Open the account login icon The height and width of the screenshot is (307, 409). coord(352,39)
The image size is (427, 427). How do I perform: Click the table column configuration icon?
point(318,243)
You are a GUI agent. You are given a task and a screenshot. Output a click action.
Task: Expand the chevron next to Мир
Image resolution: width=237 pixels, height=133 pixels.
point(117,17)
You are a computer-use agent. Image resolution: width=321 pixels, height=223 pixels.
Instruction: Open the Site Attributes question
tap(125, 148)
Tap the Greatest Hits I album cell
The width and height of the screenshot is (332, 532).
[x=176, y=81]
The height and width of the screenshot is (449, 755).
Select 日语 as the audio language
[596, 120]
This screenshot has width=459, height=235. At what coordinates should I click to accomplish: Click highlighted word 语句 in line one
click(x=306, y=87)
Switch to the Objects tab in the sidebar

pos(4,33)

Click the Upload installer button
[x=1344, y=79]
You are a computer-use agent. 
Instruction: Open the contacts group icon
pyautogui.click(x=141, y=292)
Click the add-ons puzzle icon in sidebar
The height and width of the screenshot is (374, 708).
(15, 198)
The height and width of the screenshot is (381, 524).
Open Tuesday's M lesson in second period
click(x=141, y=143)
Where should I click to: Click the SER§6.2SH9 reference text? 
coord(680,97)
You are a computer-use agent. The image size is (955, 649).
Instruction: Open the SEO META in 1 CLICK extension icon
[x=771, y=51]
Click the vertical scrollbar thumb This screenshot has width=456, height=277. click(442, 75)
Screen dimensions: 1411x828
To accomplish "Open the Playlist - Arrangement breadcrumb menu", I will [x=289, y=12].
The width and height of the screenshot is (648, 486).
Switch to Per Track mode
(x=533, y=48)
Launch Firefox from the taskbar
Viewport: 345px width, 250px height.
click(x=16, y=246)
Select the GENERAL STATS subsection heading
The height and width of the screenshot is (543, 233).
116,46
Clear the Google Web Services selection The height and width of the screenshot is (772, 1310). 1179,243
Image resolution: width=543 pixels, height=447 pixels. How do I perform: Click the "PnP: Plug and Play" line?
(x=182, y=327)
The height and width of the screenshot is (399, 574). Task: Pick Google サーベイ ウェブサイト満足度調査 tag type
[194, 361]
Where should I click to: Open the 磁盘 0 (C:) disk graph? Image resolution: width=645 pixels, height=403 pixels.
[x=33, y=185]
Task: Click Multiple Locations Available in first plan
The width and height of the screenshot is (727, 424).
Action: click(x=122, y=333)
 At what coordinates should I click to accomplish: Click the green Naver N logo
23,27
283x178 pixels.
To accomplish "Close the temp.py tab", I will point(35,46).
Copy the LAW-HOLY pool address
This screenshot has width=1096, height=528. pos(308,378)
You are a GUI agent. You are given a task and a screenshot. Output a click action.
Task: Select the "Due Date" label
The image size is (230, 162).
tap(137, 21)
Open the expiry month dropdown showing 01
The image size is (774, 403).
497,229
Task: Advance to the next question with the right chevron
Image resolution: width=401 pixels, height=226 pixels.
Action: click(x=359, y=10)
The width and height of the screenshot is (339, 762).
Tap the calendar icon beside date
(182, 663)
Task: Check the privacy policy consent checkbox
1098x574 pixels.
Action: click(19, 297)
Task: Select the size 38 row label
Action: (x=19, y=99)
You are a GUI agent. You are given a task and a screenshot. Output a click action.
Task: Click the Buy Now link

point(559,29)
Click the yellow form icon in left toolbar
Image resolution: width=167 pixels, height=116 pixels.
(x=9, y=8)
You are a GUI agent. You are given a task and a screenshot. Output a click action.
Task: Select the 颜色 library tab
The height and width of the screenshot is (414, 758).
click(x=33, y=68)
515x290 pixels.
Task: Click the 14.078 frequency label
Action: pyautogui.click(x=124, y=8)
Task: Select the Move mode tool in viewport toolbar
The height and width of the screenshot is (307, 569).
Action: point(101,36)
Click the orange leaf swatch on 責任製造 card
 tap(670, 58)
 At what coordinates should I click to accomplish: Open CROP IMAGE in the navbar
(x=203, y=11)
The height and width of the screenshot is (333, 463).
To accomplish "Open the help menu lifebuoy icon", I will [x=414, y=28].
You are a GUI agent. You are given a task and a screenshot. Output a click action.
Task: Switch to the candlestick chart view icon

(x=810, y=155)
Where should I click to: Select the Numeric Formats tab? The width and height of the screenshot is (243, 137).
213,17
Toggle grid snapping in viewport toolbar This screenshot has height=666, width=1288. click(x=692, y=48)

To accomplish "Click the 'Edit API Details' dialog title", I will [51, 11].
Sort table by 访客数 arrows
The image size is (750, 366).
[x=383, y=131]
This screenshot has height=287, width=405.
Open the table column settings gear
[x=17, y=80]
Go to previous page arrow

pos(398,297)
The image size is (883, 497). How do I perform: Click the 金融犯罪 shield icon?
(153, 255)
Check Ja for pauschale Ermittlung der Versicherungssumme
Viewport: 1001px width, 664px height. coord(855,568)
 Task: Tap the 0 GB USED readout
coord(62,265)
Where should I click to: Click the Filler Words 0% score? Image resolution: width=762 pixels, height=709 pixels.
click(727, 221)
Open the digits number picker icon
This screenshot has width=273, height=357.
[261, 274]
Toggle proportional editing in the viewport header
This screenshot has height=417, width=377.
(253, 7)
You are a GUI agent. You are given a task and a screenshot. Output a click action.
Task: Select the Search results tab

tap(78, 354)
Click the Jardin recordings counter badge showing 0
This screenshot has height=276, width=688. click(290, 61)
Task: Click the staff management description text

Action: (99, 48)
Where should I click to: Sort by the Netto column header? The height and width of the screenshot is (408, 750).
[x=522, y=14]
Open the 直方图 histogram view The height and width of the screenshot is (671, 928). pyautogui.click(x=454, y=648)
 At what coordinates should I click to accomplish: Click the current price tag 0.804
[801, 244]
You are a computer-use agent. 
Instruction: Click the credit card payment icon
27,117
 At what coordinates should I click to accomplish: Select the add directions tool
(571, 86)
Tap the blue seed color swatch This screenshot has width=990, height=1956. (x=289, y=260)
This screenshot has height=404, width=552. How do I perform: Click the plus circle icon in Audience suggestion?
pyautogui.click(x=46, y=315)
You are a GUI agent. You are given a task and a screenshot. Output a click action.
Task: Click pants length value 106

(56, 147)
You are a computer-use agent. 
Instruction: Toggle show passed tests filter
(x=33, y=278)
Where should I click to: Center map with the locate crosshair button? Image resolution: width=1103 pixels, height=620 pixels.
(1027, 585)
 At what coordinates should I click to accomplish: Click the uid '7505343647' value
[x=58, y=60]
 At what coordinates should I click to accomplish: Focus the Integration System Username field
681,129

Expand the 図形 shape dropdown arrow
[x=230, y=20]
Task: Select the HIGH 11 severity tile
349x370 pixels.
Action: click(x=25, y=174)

- _PROBLEM TO SOLVE_
Output the data above exactly, please, line for line.

- _EXERCISE RESPONSE_
Open the account login icon The height and width of the screenshot is (307, 409). coord(352,39)
The image size is (427, 427). How do I perform: Click the table column configuration icon?
point(318,243)
You are a GUI agent. You are given a task and a screenshot. Output a click action.
Task: Expand the chevron next to Мир
Image resolution: width=237 pixels, height=133 pixels.
point(117,17)
You are a computer-use agent. Image resolution: width=321 pixels, height=223 pixels.
Instruction: Open the Site Attributes question
tap(125, 148)
Tap the Greatest Hits I album cell
The width and height of the screenshot is (332, 532).
[x=176, y=81]
The height and width of the screenshot is (449, 755).
Select 日语 as the audio language
[596, 120]
This screenshot has width=459, height=235. At what coordinates should I click to accomplish: Click highlighted word 语句 in line one
click(x=306, y=87)
Switch to the Objects tab in the sidebar

pos(4,33)

Click the Upload installer button
[x=1344, y=79]
You are a computer-use agent. 
Instruction: Open the contacts group icon
pyautogui.click(x=141, y=292)
Click the add-ons puzzle icon in sidebar
The height and width of the screenshot is (374, 708).
(15, 198)
The height and width of the screenshot is (381, 524).
Open Tuesday's M lesson in second period
click(x=141, y=143)
Where should I click to: Click the SER§6.2SH9 reference text? 
coord(680,97)
You are a computer-use agent. The image size is (955, 649).
Instruction: Open the SEO META in 1 CLICK extension icon
[x=771, y=51]
Click the vertical scrollbar thumb This screenshot has width=456, height=277. click(442, 75)
Screen dimensions: 1411x828
To accomplish "Open the Playlist - Arrangement breadcrumb menu", I will [x=289, y=12].
The width and height of the screenshot is (648, 486).
Switch to Per Track mode
(x=533, y=48)
Launch Firefox from the taskbar
Viewport: 345px width, 250px height.
click(x=16, y=246)
Select the GENERAL STATS subsection heading
The height and width of the screenshot is (543, 233).
116,46
Clear the Google Web Services selection The height and width of the screenshot is (772, 1310). 1179,243
Image resolution: width=543 pixels, height=447 pixels. How do I perform: Click the "PnP: Plug and Play" line?
(x=182, y=327)
The height and width of the screenshot is (399, 574). Task: Pick Google サーベイ ウェブサイト満足度調査 tag type
[194, 361]
Where should I click to: Open the 磁盘 0 (C:) disk graph? Image resolution: width=645 pixels, height=403 pixels.
[x=33, y=185]
Task: Click Multiple Locations Available in first plan
The width and height of the screenshot is (727, 424).
Action: click(x=122, y=333)
 At what coordinates should I click to accomplish: Click the green Naver N logo
23,27
283x178 pixels.
To accomplish "Close the temp.py tab", I will point(35,46).
Copy the LAW-HOLY pool address
This screenshot has width=1096, height=528. pos(308,378)
You are a GUI agent. You are given a task and a screenshot. Output a click action.
Task: Select the "Due Date" label
The image size is (230, 162).
tap(137, 21)
Open the expiry month dropdown showing 01
The image size is (774, 403).
497,229
Task: Advance to the next question with the right chevron
Image resolution: width=401 pixels, height=226 pixels.
Action: click(x=359, y=10)
The width and height of the screenshot is (339, 762).
Tap the calendar icon beside date
(182, 663)
Task: Check the privacy policy consent checkbox
1098x574 pixels.
Action: click(19, 297)
Task: Select the size 38 row label
Action: (x=19, y=99)
You are a GUI agent. You are given a task and a screenshot. Output a click action.
Task: Click the Buy Now link

point(559,29)
Click the yellow form icon in left toolbar
Image resolution: width=167 pixels, height=116 pixels.
(x=9, y=8)
You are a GUI agent. You are given a task and a screenshot. Output a click action.
Task: Select the 颜色 library tab
The height and width of the screenshot is (414, 758).
click(x=33, y=68)
515x290 pixels.
Task: Click the 14.078 frequency label
Action: pyautogui.click(x=124, y=8)
Task: Select the Move mode tool in viewport toolbar
The height and width of the screenshot is (307, 569).
Action: point(101,36)
Click the orange leaf swatch on 責任製造 card
 tap(670, 58)
 At what coordinates should I click to accomplish: Open CROP IMAGE in the navbar
(x=203, y=11)
The height and width of the screenshot is (333, 463).
To accomplish "Open the help menu lifebuoy icon", I will [x=414, y=28].
You are a GUI agent. You are given a task and a screenshot. Output a click action.
Task: Switch to the candlestick chart view icon

(x=810, y=155)
Where should I click to: Select the Numeric Formats tab? The width and height of the screenshot is (243, 137).
213,17
Toggle grid snapping in viewport toolbar This screenshot has height=666, width=1288. click(x=692, y=48)

To accomplish "Click the 'Edit API Details' dialog title", I will [51, 11].
Sort table by 访客数 arrows
The image size is (750, 366).
[x=383, y=131]
This screenshot has height=287, width=405.
Open the table column settings gear
[x=17, y=80]
Go to previous page arrow

pos(398,297)
The image size is (883, 497). How do I perform: Click the 金融犯罪 shield icon?
(153, 255)
Check Ja for pauschale Ermittlung der Versicherungssumme
Viewport: 1001px width, 664px height. coord(855,568)
 Task: Tap the 0 GB USED readout
coord(62,265)
Where should I click to: Click the Filler Words 0% score? Image resolution: width=762 pixels, height=709 pixels.
click(727, 221)
Open the digits number picker icon
This screenshot has width=273, height=357.
[261, 274]
Toggle proportional editing in the viewport header
This screenshot has height=417, width=377.
(253, 7)
You are a GUI agent. You are given a task and a screenshot. Output a click action.
Task: Select the Search results tab

tap(78, 354)
Click the Jardin recordings counter badge showing 0
This screenshot has height=276, width=688. click(290, 61)
Task: Click the staff management description text

Action: (99, 48)
Where should I click to: Sort by the Netto column header? The height and width of the screenshot is (408, 750).
[x=522, y=14]
Open the 直方图 histogram view The height and width of the screenshot is (671, 928). pyautogui.click(x=454, y=648)
 At what coordinates should I click to accomplish: Click the current price tag 0.804
[801, 244]
You are a computer-use agent. 
Instruction: Click the credit card payment icon
27,117
 At what coordinates should I click to accomplish: Select the add directions tool
(571, 86)
Tap the blue seed color swatch This screenshot has width=990, height=1956. (x=289, y=260)
This screenshot has height=404, width=552. How do I perform: Click the plus circle icon in Audience suggestion?
pyautogui.click(x=46, y=315)
You are a GUI agent. You are given a task and a screenshot. Output a click action.
Task: Click pants length value 106

(56, 147)
You are a computer-use agent. 
Instruction: Toggle show passed tests filter
(x=33, y=278)
Where should I click to: Center map with the locate crosshair button? Image resolution: width=1103 pixels, height=620 pixels.
(1027, 585)
 At what coordinates should I click to accomplish: Click the uid '7505343647' value
[x=58, y=60]
 At what coordinates should I click to accomplish: Focus the Integration System Username field
681,129

Expand the 図形 shape dropdown arrow
[x=230, y=20]
Task: Select the HIGH 11 severity tile
349x370 pixels.
Action: click(x=25, y=174)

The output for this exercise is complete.